What is needed — Your task is to copy each line in the listing that includes the word "link".

Extracted data —

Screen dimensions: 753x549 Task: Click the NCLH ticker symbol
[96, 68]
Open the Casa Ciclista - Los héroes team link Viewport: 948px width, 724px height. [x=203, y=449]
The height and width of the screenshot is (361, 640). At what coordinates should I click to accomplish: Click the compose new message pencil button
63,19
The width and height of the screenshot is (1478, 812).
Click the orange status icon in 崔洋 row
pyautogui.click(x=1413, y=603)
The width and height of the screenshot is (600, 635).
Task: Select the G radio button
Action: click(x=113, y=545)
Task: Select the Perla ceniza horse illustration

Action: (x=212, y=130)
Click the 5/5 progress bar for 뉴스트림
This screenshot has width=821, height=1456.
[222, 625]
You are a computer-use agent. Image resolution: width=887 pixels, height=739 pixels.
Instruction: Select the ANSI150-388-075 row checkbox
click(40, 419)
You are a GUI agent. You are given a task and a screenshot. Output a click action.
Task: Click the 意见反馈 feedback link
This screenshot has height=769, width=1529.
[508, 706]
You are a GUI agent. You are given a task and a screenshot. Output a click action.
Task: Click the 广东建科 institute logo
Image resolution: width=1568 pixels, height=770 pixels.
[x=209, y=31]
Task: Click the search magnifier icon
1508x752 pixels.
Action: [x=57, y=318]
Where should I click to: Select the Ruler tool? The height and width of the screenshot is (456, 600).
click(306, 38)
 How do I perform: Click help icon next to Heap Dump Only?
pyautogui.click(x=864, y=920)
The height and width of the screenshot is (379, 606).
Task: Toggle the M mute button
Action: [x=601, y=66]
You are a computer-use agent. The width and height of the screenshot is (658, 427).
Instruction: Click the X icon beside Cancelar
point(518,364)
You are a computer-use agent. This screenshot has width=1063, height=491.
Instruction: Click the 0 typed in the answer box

Completed exercise —
Open the Casa Ciclista - Los héroes team link Viewport: 948px width, 724px height. [x=203, y=449]
Task: Click the 意见反馈 feedback link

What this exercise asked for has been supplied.